__EXERCISE INSTRUCTIONS__. Would you transcribe word for word every line from the one containing "Click the email)" to the end of the data, both ends included, and leave out the rest?
--- START ---
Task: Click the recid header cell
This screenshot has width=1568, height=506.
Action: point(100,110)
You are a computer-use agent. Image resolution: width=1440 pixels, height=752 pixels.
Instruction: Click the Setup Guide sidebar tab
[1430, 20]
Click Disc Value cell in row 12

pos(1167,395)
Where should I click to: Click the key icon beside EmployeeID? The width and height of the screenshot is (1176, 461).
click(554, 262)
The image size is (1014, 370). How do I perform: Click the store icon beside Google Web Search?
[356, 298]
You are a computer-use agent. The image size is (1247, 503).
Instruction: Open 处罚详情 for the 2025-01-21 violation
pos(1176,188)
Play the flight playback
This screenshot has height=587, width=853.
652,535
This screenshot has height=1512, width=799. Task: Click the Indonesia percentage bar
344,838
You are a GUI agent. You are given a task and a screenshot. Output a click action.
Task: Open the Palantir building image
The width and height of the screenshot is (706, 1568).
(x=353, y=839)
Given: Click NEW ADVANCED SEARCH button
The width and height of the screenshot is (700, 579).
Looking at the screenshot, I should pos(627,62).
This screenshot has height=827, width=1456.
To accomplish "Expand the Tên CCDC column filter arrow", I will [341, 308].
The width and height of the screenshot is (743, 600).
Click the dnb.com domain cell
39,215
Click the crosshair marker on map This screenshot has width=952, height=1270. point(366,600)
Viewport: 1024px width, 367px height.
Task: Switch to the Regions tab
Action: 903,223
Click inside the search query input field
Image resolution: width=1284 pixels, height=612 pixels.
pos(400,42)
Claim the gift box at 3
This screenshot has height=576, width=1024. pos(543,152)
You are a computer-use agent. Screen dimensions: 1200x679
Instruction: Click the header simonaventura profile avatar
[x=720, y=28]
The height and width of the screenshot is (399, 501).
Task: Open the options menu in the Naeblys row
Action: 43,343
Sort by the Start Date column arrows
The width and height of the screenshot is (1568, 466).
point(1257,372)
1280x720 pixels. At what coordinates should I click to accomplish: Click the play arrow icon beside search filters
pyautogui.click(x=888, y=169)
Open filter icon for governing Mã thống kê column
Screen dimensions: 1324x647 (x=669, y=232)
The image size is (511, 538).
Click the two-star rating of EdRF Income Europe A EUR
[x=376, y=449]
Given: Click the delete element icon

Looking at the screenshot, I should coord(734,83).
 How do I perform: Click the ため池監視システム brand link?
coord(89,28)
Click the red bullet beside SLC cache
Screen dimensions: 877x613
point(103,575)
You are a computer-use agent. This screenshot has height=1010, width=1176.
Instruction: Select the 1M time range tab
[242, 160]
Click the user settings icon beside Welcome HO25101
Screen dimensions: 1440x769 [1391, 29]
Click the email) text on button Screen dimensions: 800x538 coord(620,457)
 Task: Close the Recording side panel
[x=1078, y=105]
--- END ---
__TASK ANSWER__.
Click the email) text on button Screen dimensions: 800x538 coord(620,457)
 Task: Close the Recording side panel
[x=1078, y=105]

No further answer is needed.